Reading passage.
- - - - - - -

In FIG. 3 an embodiment of a media surface detector 8 is shown. The media surface detector 8 may allow a direct measurement of the media advance. The media surface detector 8 may comprise an optical detector, for example provided with an image sensor 23 such as a high resolution CCD or CMOS chip. The media surface detector 8 may be adapted to take digital images of the surface of the media 4. The surface may comprise a texture. By applying pattern recognition to the surface texture, shifts of the media surface may be detected, as will be explained below. By applying recognition of the surface texture of the media 4, no printed marks are necessary and the media may afterwards be used for printing. In an embodiment, a high resolution media surface detector 8 may be used, for example having a resolution of at least 300 pixels per inch, or at least 600 pixels per inch, or at least 900 pixels per inch, or at least 1200 pixels per inch, or at least 2000 pixels per inch. An embodiment of the media surface detector has a resolution of approximately 2540 pixels per inch. Such relatively high resolutions may allow better matching of texture structures having microscopic irregularities.

The media surface detector 8 may comprise an optical assembly 18 and a printed circuit board 19. The optical assembly 18 may comprise a hardened glass window that may be in contact with the back side of the media 4 to establish focus. A light source such as light emitting diodes 20 may be provided to provide adjustable and/or uniform illumination. The optical assembly 18 may comprise a lens system 21 and/or an aperture plate 22, to project an image of the media surface texture onto an image sensor 23. A circuit may be provided to drive the LEDs in a flashing mode so as to be able to freeze the motion on the image sensor 23.

The media surface detector 8 may be connected to the processor 11 and the memory device 10. The media surface detector 8 may be connected to the digital signal processor (DSP). Further interface circuitry may be provided to aid in signal processing, and to connect the detector 8 in the printer 1.

An embodiment of a method of detecting media advances is shown in FIG. 4. The media surface detector 8 may capture a digital image 24, and for example store at least two regions A, B within the image 24 in the memory device 11. The at least two regions may correspond to different pixels on the same image sensor chip. These two regions may be separated by a predetermined distance AB, for example approximately 3.5 millimeter. The distance AB may correspond to a media advance [?]. As the media moves in a media advance direction M, a second image 25 with a second set of regions A′, B′ may be captured, for example after the media 4 has moved over a distance DX. The portion captured within region A of the first image may now have moved to the second region B′ of the second image. However, while the drive 5 may have been programmed to advance the media 4 over said distance AB, the media surface detector 8 may detect an error dX with respect to said distance AB, dX being the difference between DX and AB. Hence, a media advance error dX may be detected.

In an embodiment, matching of regions A and B′ may be performed by optical correlation techniques. The matching may be performed with known pattern recognition techniques. In certain embodiments FFT correlation and/or least squares correlation may be applied.

- - - - - - -

Supplied information.
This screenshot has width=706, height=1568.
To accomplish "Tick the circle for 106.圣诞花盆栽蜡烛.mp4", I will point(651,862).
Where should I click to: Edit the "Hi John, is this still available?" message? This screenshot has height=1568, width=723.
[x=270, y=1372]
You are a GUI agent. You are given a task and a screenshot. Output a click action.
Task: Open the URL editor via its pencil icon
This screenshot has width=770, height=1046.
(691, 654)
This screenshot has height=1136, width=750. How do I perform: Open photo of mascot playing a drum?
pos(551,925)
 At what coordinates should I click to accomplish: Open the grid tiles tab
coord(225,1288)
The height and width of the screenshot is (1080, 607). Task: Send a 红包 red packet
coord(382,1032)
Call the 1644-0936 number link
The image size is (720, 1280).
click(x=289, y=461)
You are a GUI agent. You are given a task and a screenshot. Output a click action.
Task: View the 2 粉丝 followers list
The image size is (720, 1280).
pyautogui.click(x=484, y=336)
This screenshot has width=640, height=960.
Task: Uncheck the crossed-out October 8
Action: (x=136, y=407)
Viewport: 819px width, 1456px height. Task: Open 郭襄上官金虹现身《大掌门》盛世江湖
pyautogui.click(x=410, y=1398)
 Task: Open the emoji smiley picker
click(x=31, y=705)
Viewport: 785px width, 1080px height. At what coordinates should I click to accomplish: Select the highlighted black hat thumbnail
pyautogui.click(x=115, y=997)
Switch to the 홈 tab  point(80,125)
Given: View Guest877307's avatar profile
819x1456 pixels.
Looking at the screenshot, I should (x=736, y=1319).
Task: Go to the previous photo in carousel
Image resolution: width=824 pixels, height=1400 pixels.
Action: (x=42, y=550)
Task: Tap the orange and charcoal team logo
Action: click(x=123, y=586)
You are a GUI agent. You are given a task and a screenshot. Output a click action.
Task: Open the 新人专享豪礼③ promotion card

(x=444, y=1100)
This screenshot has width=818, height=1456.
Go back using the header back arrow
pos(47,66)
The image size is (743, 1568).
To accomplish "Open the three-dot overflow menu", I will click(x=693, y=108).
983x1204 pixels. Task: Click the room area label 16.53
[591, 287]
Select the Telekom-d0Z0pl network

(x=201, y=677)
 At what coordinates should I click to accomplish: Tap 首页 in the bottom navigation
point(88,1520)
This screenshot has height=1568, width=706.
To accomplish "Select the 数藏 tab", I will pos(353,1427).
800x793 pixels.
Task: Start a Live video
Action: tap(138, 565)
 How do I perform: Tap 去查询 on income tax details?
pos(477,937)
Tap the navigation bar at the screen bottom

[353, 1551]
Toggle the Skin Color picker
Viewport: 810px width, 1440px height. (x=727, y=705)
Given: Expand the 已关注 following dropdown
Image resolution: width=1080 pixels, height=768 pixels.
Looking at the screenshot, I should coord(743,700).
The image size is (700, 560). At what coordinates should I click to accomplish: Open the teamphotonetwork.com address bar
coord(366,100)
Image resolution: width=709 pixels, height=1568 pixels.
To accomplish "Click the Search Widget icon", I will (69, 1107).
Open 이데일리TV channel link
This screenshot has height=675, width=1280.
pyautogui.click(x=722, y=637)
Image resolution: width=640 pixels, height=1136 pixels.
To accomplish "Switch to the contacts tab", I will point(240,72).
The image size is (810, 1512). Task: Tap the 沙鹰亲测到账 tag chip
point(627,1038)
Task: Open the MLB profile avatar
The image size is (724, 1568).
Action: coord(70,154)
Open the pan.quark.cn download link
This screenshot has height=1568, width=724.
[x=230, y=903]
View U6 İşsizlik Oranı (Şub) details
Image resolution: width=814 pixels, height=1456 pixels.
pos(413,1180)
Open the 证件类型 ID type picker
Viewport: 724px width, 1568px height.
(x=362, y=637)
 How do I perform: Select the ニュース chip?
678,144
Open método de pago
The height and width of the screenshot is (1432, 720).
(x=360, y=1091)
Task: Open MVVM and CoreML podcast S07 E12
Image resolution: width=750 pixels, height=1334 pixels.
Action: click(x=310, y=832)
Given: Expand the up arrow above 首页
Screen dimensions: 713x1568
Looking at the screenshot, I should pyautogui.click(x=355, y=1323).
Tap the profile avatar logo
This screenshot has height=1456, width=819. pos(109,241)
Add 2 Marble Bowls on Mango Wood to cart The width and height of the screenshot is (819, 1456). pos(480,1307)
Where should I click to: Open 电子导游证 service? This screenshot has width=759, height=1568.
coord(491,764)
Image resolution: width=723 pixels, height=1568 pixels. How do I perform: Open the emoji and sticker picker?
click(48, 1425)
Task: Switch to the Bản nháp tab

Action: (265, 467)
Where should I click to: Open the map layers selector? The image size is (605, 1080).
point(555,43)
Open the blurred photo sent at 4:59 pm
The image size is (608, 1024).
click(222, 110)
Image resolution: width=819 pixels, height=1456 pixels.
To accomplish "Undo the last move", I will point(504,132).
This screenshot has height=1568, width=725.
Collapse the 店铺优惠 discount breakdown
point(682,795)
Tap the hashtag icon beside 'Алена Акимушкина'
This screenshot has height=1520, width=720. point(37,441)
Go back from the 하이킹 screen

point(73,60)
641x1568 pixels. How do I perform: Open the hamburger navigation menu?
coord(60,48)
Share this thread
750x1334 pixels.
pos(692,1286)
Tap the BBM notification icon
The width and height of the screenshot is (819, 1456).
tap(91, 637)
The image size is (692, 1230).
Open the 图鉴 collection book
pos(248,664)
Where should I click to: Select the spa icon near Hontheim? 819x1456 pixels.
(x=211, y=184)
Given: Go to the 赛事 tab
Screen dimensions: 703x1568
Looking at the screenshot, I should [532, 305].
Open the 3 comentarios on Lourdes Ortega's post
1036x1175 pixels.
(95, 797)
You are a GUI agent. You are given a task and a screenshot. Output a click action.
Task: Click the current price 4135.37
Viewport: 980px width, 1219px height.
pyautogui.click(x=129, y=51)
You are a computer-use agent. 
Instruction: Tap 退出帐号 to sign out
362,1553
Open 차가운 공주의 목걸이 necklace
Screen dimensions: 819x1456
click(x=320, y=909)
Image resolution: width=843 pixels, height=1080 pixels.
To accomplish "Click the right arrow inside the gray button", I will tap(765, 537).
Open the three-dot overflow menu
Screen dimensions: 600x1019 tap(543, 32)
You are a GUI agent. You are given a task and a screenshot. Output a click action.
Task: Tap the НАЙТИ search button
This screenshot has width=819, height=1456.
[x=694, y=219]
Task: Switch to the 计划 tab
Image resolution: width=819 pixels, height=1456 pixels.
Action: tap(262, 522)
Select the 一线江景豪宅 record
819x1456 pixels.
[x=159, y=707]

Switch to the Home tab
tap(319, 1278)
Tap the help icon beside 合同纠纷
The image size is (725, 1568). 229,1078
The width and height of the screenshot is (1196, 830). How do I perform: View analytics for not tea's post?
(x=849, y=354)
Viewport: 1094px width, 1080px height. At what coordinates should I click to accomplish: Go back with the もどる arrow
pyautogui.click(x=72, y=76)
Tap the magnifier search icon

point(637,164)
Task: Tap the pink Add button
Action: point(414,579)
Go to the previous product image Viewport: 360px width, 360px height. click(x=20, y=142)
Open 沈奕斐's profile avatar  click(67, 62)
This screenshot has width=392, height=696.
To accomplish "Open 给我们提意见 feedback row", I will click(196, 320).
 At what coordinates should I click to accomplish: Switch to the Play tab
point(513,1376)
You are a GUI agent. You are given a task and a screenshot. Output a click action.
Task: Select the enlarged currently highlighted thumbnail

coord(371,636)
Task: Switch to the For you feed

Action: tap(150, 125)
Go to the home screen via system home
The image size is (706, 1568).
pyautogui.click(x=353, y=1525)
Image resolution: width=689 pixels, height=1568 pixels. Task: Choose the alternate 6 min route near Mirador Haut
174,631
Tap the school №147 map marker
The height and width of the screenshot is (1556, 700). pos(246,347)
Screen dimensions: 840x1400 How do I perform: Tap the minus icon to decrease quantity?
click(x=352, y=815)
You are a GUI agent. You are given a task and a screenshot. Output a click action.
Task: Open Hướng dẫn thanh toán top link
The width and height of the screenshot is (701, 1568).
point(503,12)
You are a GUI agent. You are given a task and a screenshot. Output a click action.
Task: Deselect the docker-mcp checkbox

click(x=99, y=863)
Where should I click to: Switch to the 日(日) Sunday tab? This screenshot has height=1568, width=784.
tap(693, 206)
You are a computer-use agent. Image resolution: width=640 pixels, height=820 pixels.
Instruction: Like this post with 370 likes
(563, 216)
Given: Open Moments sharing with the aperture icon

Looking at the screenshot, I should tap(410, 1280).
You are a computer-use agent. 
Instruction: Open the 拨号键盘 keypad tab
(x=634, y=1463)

- - - - - - -

Required task 1.
Answer these from the passage on the media surface detector:
(a) What resolution does one embodiment of the detector have?
(b) What part of the media may the hardened glass window touch, and for what purpose?
(c) What example distance is given between regions A and B?
Required task 2. Continue the passage on the media surface detector from its final sentence.

Final answer 1.
(a) Approximately 2540 pixels per inch.
(b) The back side of the media, to establish focus.
(c) Approximately 3.5 millimeter.

Final answer 2.
For an embodiment having a distance AB of approximately 3.5 millimeters, about 13 captures may be processed for a media advance of approximately 44 millimeters. A total media advance error dXi may be calculated for a full media advance step. Also smaller or larger media advances may be detected for errors, for example in ranges of between 1 and 1000 millimeters, or between 10 and 100 millimeters. Also intermediary media advance errors may be calculated for a longer continuous movement, for example having a media advance of several centimeters, decimeters, or meters.

An embodiment of a method of calibrating a media drive 5 is shown in FIG. 5. In certain embodiment, this method is applied at the end of manufacturing the printer 1, at installation of the printer 1, and/or during a service operation of the printer 1, for example when placing a new media roll 2 in the printer 1. However, this method may be applied at any moment. The method of calibrating the media drive 5 may comprise advancing media 4 through the printer 1, as indicated by block 500. The method may comprise detecting the media advances within the printer 1, as indicated by block 510, for example by the media surface detector 8. The media surface detector 8 may be mounted onto the printer 1, for example along the media path so that the detector 8 extends against or close to a surface of mounted media 4. The method may comprise determining an error in the media advances, as indicated by block 520. The error may comprise a deviation of the detected media advance, with respect to an expected or desired media advance, as indicated by block 530. If such error is detected (block 540), the media drive 5 may be calibrated, as indicated by block 550. The media drive 5 may be calibrated so as to at least partly compensate for the determined error. For example, the number of encoder units associated with a particular angular range of the drive roller 3 may be altered so as to better correspond with the expected media advance. If no error is detected (block 540), further calibration may be redundant, as indicated by block 560.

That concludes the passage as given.